Actions to take:
A) According to the passage on the St. Louis architectural firm, what is probably the firm's best-known building?
B) Swap "prominent" for "notable" and write out the passage on the St. Louis architectural firm between "Barnett, Haynes &" and "of Historic Places.", inclusive.
C) Carry on with the passage about the Barnett, Haynes & Barnett architectural firm from the point where it stops.

Passage shown:
◆ ◆ ◆ ◆ ◆ ◆ ◆

Barnett, Haynes & Barnett was a prominent architectural firm based in St. Louis, Missouri.  Their credits include many familiar St. Louis landmarks, especially a number related to the local Catholic church.  Their best-known building is probably the Cathedral Basilica of St. Louis (the 'new' cathedral).  A number of the firm's works are listed on the U.S. National Register of Historic Places.

The three partners were Thomas P. Barnett, John Ignatius Haynes, and George Dennis Barnett. The Barnetts were sons of English-born St. Louis architect George I. Barnett, and Haynes was George D. Barnett's wife's brother. The founding of the firm dates to about 1895; George D. Barnett died in 1922, and the last structure attributed to the firm dates to about 1930.

◆ ◆ ◆ ◆ ◆ ◆ ◆

Information supplied:
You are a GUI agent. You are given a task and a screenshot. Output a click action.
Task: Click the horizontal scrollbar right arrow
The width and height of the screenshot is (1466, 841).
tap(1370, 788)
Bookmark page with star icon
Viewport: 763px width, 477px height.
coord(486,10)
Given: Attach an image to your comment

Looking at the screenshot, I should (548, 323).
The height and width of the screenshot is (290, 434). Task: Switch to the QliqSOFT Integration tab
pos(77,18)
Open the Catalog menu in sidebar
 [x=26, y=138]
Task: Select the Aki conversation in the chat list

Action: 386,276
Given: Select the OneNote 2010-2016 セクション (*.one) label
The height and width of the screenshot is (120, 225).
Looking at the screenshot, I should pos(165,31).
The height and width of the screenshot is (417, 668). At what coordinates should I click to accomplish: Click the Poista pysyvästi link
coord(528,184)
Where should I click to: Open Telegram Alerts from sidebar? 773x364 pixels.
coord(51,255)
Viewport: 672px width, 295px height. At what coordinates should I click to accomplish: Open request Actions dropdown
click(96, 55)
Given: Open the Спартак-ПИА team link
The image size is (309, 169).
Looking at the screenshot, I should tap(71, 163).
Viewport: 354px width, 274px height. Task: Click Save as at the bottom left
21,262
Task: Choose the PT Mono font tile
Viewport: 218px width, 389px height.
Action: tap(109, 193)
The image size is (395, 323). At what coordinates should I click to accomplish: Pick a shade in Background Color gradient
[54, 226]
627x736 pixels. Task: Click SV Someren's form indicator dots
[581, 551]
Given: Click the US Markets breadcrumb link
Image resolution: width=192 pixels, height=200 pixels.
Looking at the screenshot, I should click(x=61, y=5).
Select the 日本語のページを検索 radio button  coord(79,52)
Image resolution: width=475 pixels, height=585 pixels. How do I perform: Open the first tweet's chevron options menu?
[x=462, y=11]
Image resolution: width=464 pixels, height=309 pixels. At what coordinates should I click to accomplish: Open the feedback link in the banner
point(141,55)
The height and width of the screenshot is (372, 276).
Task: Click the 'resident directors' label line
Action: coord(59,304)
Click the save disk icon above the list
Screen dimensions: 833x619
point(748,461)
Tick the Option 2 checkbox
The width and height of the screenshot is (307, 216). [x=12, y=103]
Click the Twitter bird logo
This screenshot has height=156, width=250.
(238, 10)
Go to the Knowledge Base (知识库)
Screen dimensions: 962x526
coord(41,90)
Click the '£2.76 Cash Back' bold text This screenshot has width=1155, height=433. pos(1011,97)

◆ ◆ ◆ ◆ ◆ ◆ ◆

Exercise results:
A) The Cathedral Basilica of St. Louis (the 'new' cathedral).

B)
Barnett, Haynes & Barnett was a notable architectural firm based in St. Louis, Missouri.  Their credits include many familiar St. Louis landmarks, especially a number related to the local Catholic church.  Their best-known building is probably the Cathedral Basilica of St. Louis (the 'new' cathedral).  A number of the firm's works are listed on the U.S. National Register of Historic Places.

C)
Work 

Their designs include:

 Rockcliffe Mansion, 1000 Bird St., Hannibal, Missouri, 1898–1900 (Barnett, Haynes & Barnett), NRHP-listed
 Kingsbury Place, private place entry gates and three of the mansions (#3, #7, and #11), 1902
 Loretto Academy, Kansas City, Missouri, 1902
 Palace of Liberal Arts, Louisiana Purchase Exposition, St. Louis, 1904 (temporary)
 Hotel Jefferson, 415 N. Tucker Blvd. St. Louis, MO, 1904 (Barnett, Haynes & Barnett), NRHP-listed
 St. Ann's Orphan Asylum, St. Louis, 1904 (razed circa 1978)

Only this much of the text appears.